Provided data »
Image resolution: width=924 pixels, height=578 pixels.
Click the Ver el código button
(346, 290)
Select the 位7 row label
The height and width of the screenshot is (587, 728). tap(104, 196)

Aim of the exercise » Set down every entry exactly as given.

Response to the exercise »
Image resolution: width=924 pixels, height=578 pixels.
Click the Ver el código button
(346, 290)
Select the 位7 row label
The height and width of the screenshot is (587, 728). tap(104, 196)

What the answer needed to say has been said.